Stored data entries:
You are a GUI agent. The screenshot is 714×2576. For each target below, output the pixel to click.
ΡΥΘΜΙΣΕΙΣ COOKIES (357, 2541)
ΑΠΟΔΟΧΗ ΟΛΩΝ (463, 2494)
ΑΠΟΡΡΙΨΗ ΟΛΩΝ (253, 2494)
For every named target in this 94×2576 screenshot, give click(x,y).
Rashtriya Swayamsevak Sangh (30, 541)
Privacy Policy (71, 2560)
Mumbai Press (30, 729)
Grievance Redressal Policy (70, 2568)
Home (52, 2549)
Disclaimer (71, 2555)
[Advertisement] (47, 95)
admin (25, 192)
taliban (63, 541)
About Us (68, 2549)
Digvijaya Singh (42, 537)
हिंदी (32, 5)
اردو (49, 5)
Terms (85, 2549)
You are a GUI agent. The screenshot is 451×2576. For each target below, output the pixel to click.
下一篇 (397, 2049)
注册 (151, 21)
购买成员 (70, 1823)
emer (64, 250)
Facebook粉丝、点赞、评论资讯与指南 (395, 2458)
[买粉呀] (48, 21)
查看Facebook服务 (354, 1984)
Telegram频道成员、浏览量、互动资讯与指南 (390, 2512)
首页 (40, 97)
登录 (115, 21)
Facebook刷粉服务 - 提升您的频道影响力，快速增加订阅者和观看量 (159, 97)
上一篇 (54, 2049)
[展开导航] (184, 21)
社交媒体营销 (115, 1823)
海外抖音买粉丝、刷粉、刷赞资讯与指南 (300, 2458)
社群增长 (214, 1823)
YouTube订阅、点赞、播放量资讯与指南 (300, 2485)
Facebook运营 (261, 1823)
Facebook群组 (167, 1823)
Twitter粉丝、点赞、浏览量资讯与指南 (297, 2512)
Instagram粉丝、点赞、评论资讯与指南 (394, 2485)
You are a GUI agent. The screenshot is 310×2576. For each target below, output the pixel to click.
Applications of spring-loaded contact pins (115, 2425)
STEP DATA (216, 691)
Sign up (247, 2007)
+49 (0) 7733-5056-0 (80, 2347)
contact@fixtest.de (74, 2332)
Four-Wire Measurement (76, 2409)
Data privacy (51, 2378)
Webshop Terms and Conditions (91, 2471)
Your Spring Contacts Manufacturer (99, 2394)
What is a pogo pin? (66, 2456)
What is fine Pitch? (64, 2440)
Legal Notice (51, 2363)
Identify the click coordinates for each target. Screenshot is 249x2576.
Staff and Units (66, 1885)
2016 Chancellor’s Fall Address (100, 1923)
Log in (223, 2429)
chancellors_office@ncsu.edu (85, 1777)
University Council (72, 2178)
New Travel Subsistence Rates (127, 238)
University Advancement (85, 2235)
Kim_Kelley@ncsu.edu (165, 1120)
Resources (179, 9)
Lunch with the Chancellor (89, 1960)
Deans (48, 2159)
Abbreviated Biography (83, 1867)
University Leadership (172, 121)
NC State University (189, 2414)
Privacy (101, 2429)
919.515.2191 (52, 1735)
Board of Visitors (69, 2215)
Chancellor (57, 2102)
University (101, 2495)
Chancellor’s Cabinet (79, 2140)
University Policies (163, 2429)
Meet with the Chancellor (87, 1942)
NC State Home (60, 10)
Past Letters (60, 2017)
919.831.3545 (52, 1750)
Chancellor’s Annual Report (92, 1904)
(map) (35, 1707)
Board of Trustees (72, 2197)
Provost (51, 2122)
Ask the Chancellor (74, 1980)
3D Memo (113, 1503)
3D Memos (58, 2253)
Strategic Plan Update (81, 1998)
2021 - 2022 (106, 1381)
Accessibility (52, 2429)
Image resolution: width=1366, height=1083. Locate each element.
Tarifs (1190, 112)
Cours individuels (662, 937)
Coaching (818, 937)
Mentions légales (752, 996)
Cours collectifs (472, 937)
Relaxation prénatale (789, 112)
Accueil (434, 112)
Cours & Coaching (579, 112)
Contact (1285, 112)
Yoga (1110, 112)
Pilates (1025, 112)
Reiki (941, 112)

» TASK TO CARRY OUT
The complete set of entries is to be restated word for word.

» WRITTEN ANSWER
You are a GUI agent. The screenshot is 714×2576. For each target below, output the pixel to click.
ΡΥΘΜΙΣΕΙΣ COOKIES (357, 2541)
ΑΠΟΔΟΧΗ ΟΛΩΝ (463, 2494)
ΑΠΟΡΡΙΨΗ ΟΛΩΝ (253, 2494)
For every named target in this 94×2576 screenshot, give click(x,y).
Rashtriya Swayamsevak Sangh (30, 541)
Privacy Policy (71, 2560)
Mumbai Press (30, 729)
Grievance Redressal Policy (70, 2568)
Home (52, 2549)
Disclaimer (71, 2555)
[Advertisement] (47, 95)
admin (25, 192)
taliban (63, 541)
About Us (68, 2549)
Digvijaya Singh (42, 537)
हिंदी (32, 5)
اردو (49, 5)
Terms (85, 2549)
You are a GUI agent. The screenshot is 451×2576. For each target below, output the pixel to click.
下一篇 (397, 2049)
注册 (151, 21)
购买成员 (70, 1823)
emer (64, 250)
Facebook粉丝、点赞、评论资讯与指南 (395, 2458)
[买粉呀] (48, 21)
查看Facebook服务 (354, 1984)
Telegram频道成员、浏览量、互动资讯与指南 (390, 2512)
首页 (40, 97)
登录 (115, 21)
Facebook刷粉服务 - 提升您的频道影响力，快速增加订阅者和观看量 (159, 97)
上一篇 (54, 2049)
[展开导航] (184, 21)
社交媒体营销 (115, 1823)
海外抖音买粉丝、刷粉、刷赞资讯与指南 (300, 2458)
社群增长 (214, 1823)
YouTube订阅、点赞、播放量资讯与指南 (300, 2485)
Facebook运营 (261, 1823)
Facebook群组 (167, 1823)
Twitter粉丝、点赞、浏览量资讯与指南 (297, 2512)
Instagram粉丝、点赞、评论资讯与指南 (394, 2485)
You are a GUI agent. The screenshot is 310×2576. For each target below, output the pixel to click.
Applications of spring-loaded contact pins (115, 2425)
STEP DATA (216, 691)
Sign up (247, 2007)
+49 (0) 7733-5056-0 (80, 2347)
contact@fixtest.de (74, 2332)
Four-Wire Measurement (76, 2409)
Data privacy (51, 2378)
Webshop Terms and Conditions (91, 2471)
Your Spring Contacts Manufacturer (99, 2394)
What is a pogo pin? (66, 2456)
What is fine Pitch? (64, 2440)
Legal Notice (51, 2363)
Identify the click coordinates for each target. Screenshot is 249x2576.
Staff and Units (66, 1885)
2016 Chancellor’s Fall Address (100, 1923)
Log in (223, 2429)
chancellors_office@ncsu.edu (85, 1777)
University Council (72, 2178)
New Travel Subsistence Rates (127, 238)
University Advancement (85, 2235)
Kim_Kelley@ncsu.edu (165, 1120)
Resources (179, 9)
Lunch with the Chancellor (89, 1960)
Deans (48, 2159)
Abbreviated Biography (83, 1867)
University Leadership (172, 121)
NC State University (189, 2414)
Privacy (101, 2429)
919.515.2191 (52, 1735)
Board of Visitors (69, 2215)
Chancellor (57, 2102)
University (101, 2495)
Chancellor’s Cabinet (79, 2140)
University Policies (163, 2429)
Meet with the Chancellor (87, 1942)
NC State Home (60, 10)
Past Letters (60, 2017)
919.831.3545 (52, 1750)
Chancellor’s Annual Report (92, 1904)
(map) (35, 1707)
Board of Trustees (72, 2197)
Provost (51, 2122)
Ask the Chancellor (74, 1980)
3D Memo (113, 1503)
3D Memos (58, 2253)
Strategic Plan Update (81, 1998)
2021 - 2022 (106, 1381)
Accessibility (52, 2429)
Image resolution: width=1366, height=1083. Locate each element.
Tarifs (1190, 112)
Cours individuels (662, 937)
Coaching (818, 937)
Mentions légales (752, 996)
Cours collectifs (472, 937)
Relaxation prénatale (789, 112)
Accueil (434, 112)
Cours & Coaching (579, 112)
Contact (1285, 112)
Yoga (1110, 112)
Pilates (1025, 112)
Reiki (941, 112)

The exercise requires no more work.